### Ziel 1
Mit welchem Ereignis begann laut dem Text über den Wandel der Türkei die Veränderung des Landes?
### Ziel 2
Führe den Text über den Wandel der Türkei im Anschluss an seinen letzten Satz fort.

### Ausgewählter Text
---+---

10 November 2015 ~ 0 Comments

TÜRKEI im Wandel der Zeit

Wie die Türkei auf die schiefe Bahn geriet

von Daniel Pipes The Weekly Standard 13. Oktober 2014

Englischer Originaltext: How Turkey Went Bad Übersetzung: H. Eiteneier

Vor nur zwölf Jahren wurde die Türkei korrekterweise als treuer NATO-Verbündeter betrachtet, das Modell eines prowestlichen muslimischen Staates und Brücke zwischen Europa und dem Nahen Osten. Ein starkes militärisches Band zum Pentagon untermauerte breitere wirtschaftliche und kulturelle Verbindungen zu den Amerikanern. Für diejenigen unter uns, die über den Nahen Osten arbeiten, war Zeit in Istanbul, Ankara und weiteren türkischen Städten eine erfrischende Oase abseits der Turbulenzen der Region. Und dann veränderte sich das Land dramatisch.

Es begann mit den immer noch erstaunlichen Wahlen von 2002; erst langsam und dann seit Mitte 2011 immer schneller fing die Regierung an, die eigenen Gesetze zu brechen, autokratisch zu werden und sich mit den Feinden der Vereinigten Staaten zu verbünden. Selbst diejenigen, die am zögerlichsten diese Verschiebung anerkennen, sind gezwungen gewesen das doch zu tun. Führte Barack Obama den dominierenden türkischen Führungspolitiker Recep Tayyip Erdoğan 2012 noch als einen seiner fünf besten Freunde im Ausland an, zeigte er eine recht andere Einstellung, als er sich bei Erdoğans Einführung ins Präsidentenamt vor ein paar Wochen nur durch einen Chargé d’Affaires vertreten ließ – eine öffentliche Ohrfeige. Was hat diese Veränderung verursacht? Warum wurde die Türkei so faulig?

---+---

Datenliste
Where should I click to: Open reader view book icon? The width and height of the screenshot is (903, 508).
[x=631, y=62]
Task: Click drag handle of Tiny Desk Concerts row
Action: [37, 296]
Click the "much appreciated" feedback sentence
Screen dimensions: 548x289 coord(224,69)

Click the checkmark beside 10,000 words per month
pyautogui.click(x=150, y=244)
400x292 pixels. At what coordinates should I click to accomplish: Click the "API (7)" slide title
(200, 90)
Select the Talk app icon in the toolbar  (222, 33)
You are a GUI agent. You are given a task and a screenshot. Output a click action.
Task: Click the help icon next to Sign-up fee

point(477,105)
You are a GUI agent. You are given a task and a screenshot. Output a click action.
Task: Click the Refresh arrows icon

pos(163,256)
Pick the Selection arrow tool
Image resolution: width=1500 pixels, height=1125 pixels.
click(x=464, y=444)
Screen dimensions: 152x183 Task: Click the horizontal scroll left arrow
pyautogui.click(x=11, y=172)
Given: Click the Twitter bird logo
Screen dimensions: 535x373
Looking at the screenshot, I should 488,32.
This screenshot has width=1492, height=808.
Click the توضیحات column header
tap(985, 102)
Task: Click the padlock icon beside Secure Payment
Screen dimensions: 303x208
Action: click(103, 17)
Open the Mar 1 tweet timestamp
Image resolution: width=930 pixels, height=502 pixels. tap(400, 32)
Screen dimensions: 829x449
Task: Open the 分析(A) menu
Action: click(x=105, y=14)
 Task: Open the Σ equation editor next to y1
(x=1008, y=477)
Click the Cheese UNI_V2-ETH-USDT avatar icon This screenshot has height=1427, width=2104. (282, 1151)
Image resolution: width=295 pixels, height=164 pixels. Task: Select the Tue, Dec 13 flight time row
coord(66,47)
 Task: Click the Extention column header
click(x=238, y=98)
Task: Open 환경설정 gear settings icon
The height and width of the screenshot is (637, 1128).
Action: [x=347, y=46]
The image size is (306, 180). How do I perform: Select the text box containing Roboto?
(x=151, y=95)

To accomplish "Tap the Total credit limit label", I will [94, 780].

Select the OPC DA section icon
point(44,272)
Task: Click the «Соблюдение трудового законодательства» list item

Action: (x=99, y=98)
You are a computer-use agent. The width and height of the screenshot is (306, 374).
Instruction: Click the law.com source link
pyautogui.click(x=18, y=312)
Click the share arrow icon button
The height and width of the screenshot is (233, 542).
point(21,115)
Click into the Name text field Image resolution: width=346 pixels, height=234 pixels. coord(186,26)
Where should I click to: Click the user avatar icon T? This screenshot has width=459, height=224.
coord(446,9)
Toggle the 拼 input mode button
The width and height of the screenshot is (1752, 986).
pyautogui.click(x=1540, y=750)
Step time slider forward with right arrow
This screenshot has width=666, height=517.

---+---

### Antwort 1
Mit den Wahlen von 2002.

### Antwort 2
Hintergrund
Um die unerwarteten heutigen Umstände zu verstehen, muss man einen raschen Blick zurück ins ottomanische Reich werfen. Es wurde 1299 gegründet und seine Kontrolle eines beträchtlichen Teils des europäischen Kontinents (hauptsächlich den Bereich des Balkan, der nach dem türkischen Wort für Berg genannt wurde) machte es zum einzigen politischen muslimischen Staatswesen, das sich intensiv mit Europa auseinandersetzte, während westliche Christen zu den reichsten und mächtigsten Völkern des Planeten aufstiegen. Als das ottomanische Reich im Verlauf der Jahrhunderte im Verhältnis zu den anderen europäischen Mächten schwächelte, wurde es zu einem bedeutenden Anliegen der europäischen Diplomatie (die „Ostfrage“), wie man es aus dem Weg schaffen könnte und man sah das Reich zunehmend als politische Beute (der „kranke Mann am Bosporus“).

Aus der ottomanischen Perspektive bestand die ungelöste Frage darin, was man aus Europa übernehmen und was man ablehnen sollte. Im Allgemeinen fanden die Ottomanen militärische und medizinische Innovationen am angenehmsten. In anderen Bereichen schwankten sie; während zum Beispiel die Juden 1493 das erste mit beweglichen Lettern gedruckte Buch veröffentlichten, warteten die Muslime bis 1729 um nachzuziehen. Mit anderen Worten: Europäische Gebräuche zu akzeptieren war ein langsamer, schwieriger und sporadischer Prozess.
Die türkische Niederlage im Ersten Weltkrieg erfolgte vor diesem Hintergrund und veranlasste einen herausragenden General, Mustafa Kemal, die Macht zu ergreifen und dem Reich zugunsten der Republik Türkei ein Ende zu setzen, die weit kleiner und hauptsächlich auf Türkisch sprechende Menschen beschränkt war. Die ersten fünfzehn Jahre des neuen Landes – von 1923 bis 1938 – dominierte Mustafa Kemal (er sich selbst Atatürk nannte) das Land. Als mit einem starken Willen ausgestatteter Verwestler, der den Islam verachtete, zwang er dem Land eine Reihe radikaler Veränderungen auf, die es bis heute prägen und machte es auffallend anders als den Rest des Nahen Ostens, wozu auch der Laizismus (d.h. Säkularismus auf Steroiden), ein auf europäischen Vorbildern basierender Gesetzeskodex, das lateinische Alphabet und Familien-Nachnamen gehörten.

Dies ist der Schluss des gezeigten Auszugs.